# DESCRIPTION OF THE TASK
Give the number of lines below with "size" in them, leaving out anything else.

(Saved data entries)
________

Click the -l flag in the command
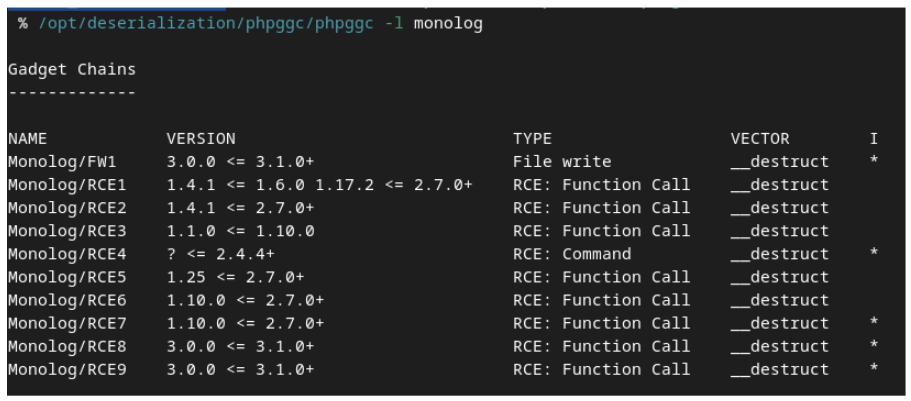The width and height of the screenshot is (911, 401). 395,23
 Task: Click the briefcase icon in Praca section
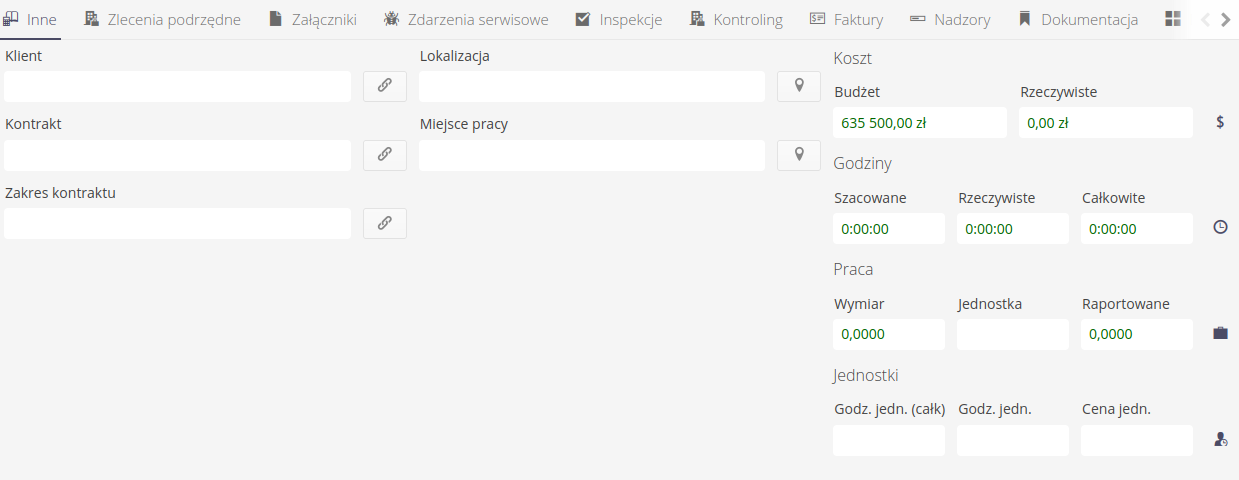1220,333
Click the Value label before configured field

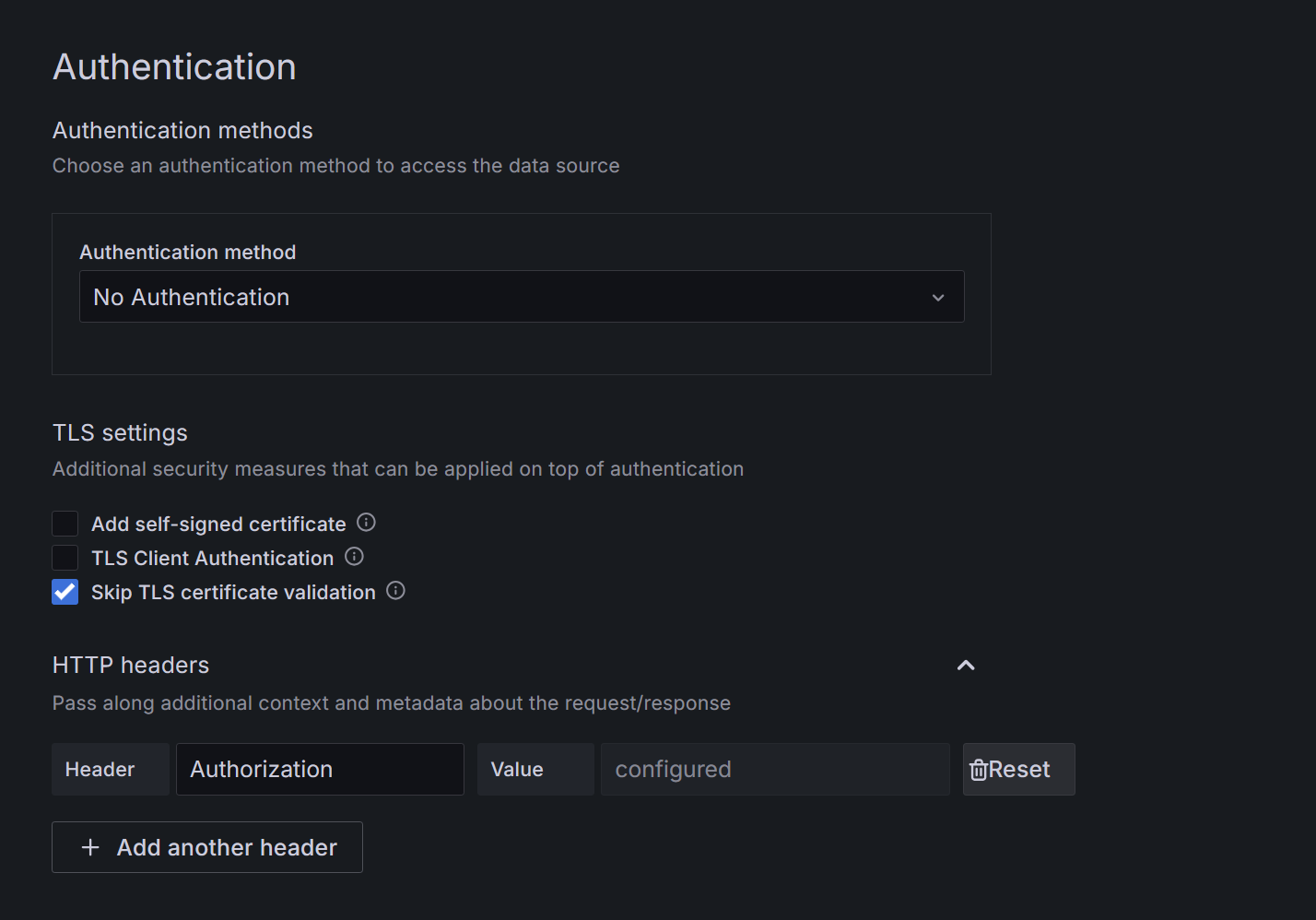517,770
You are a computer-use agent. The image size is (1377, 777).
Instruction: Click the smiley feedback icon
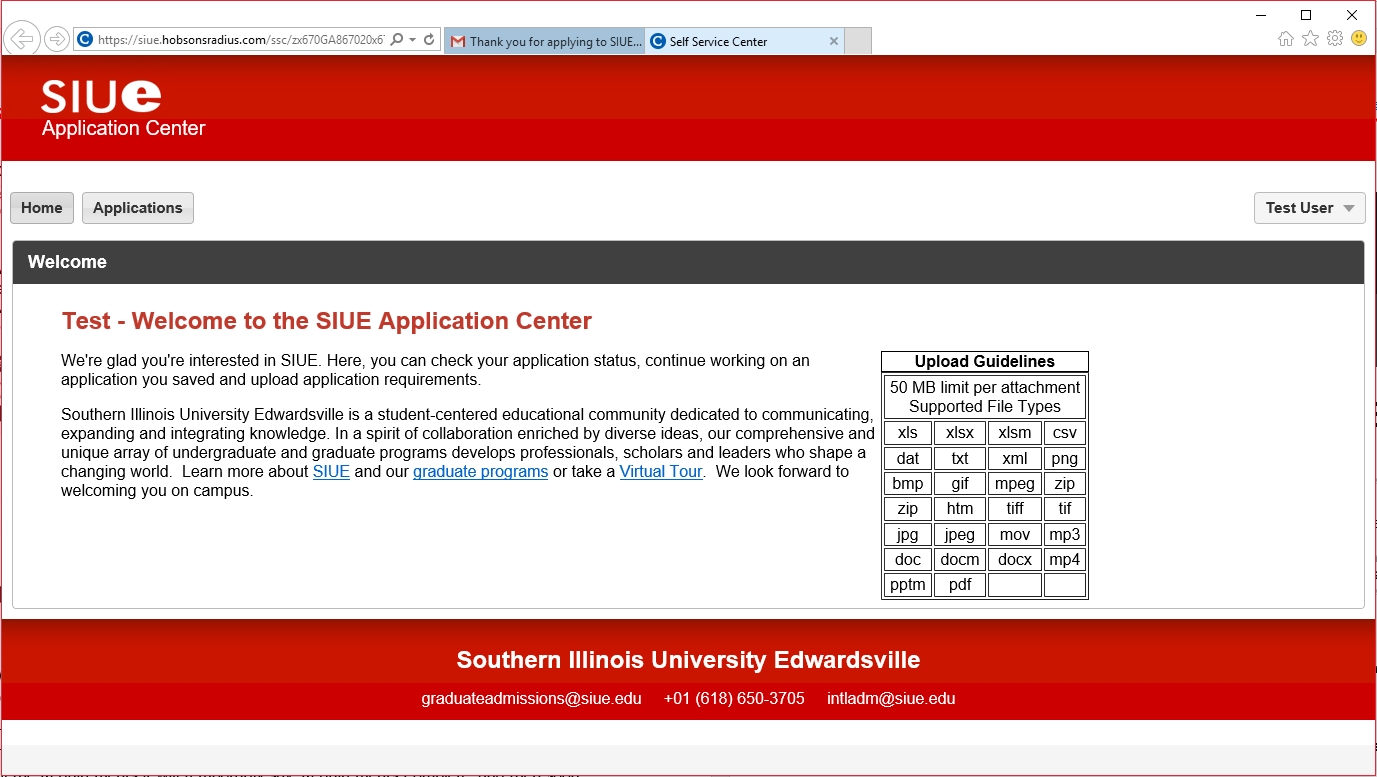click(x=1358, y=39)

________

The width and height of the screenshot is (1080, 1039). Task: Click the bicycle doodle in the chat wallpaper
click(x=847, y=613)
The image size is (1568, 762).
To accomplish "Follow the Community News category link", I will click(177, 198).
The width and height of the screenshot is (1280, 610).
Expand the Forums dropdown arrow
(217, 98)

________

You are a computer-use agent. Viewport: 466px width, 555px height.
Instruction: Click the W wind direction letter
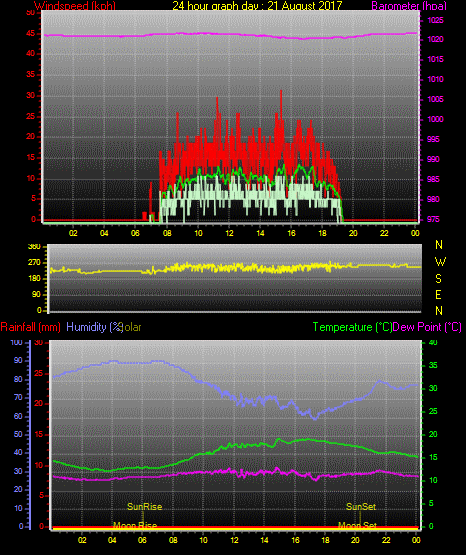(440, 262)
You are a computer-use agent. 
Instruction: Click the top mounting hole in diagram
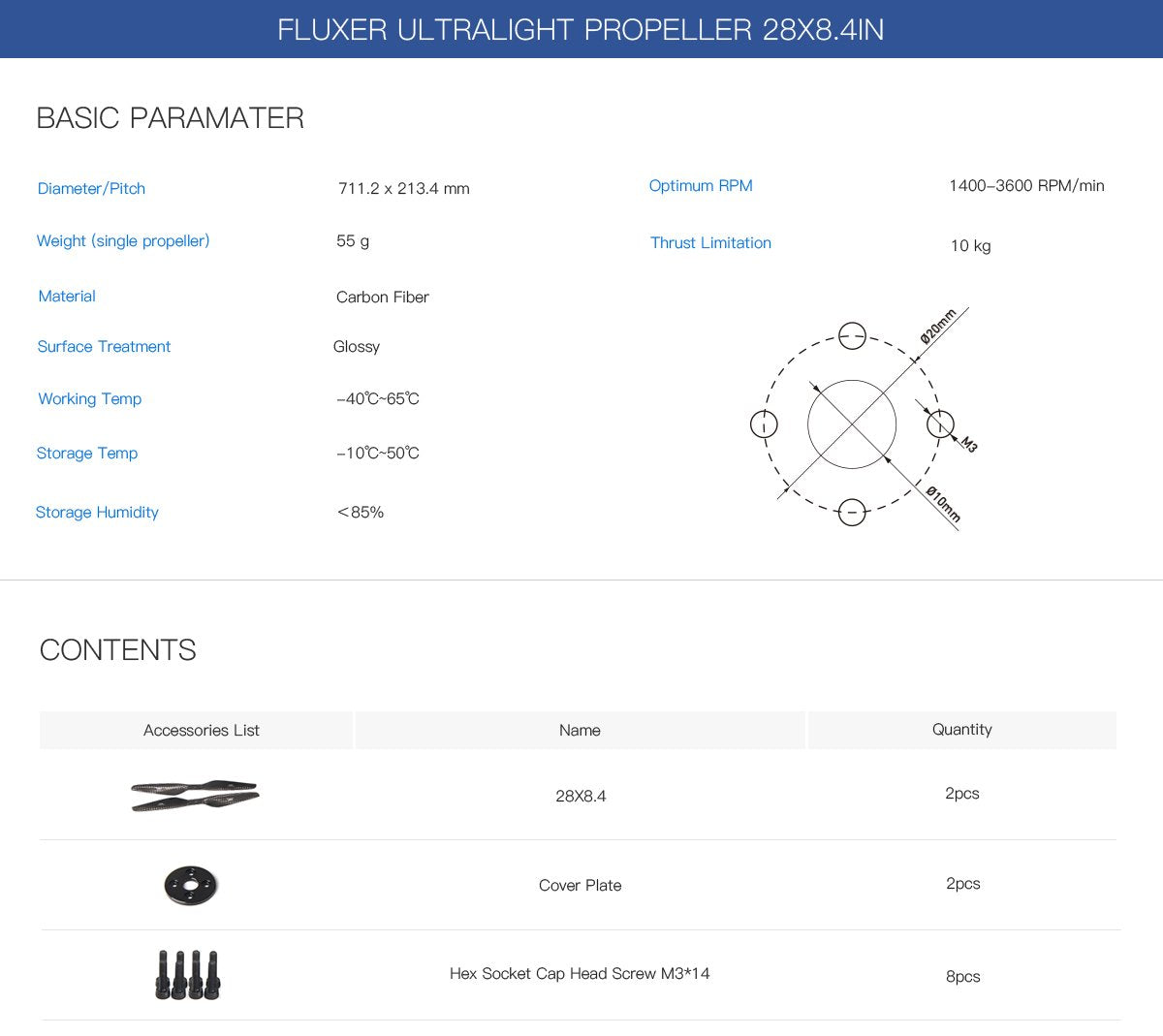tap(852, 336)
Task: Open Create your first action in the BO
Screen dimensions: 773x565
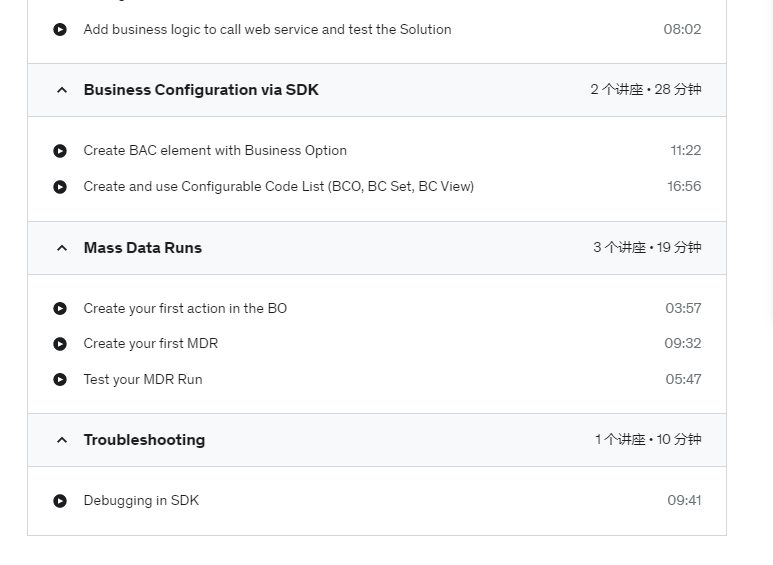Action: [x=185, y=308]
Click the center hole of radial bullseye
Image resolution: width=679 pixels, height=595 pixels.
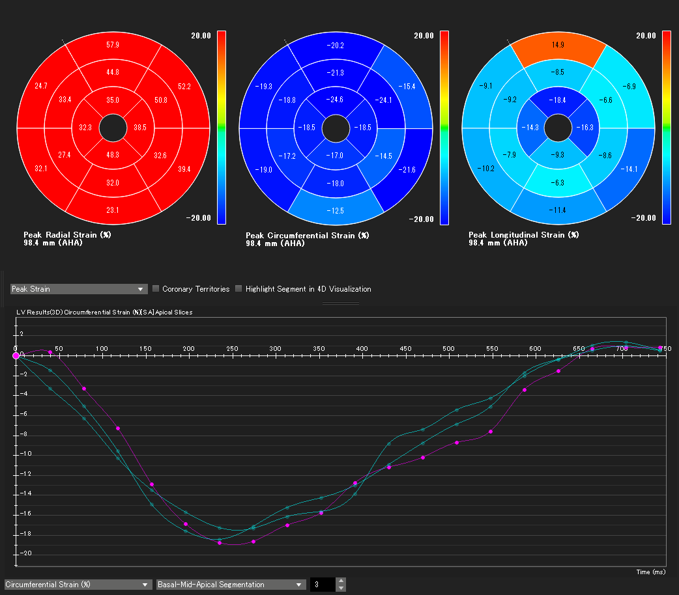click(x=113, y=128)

________

# ANSWER SECTION
2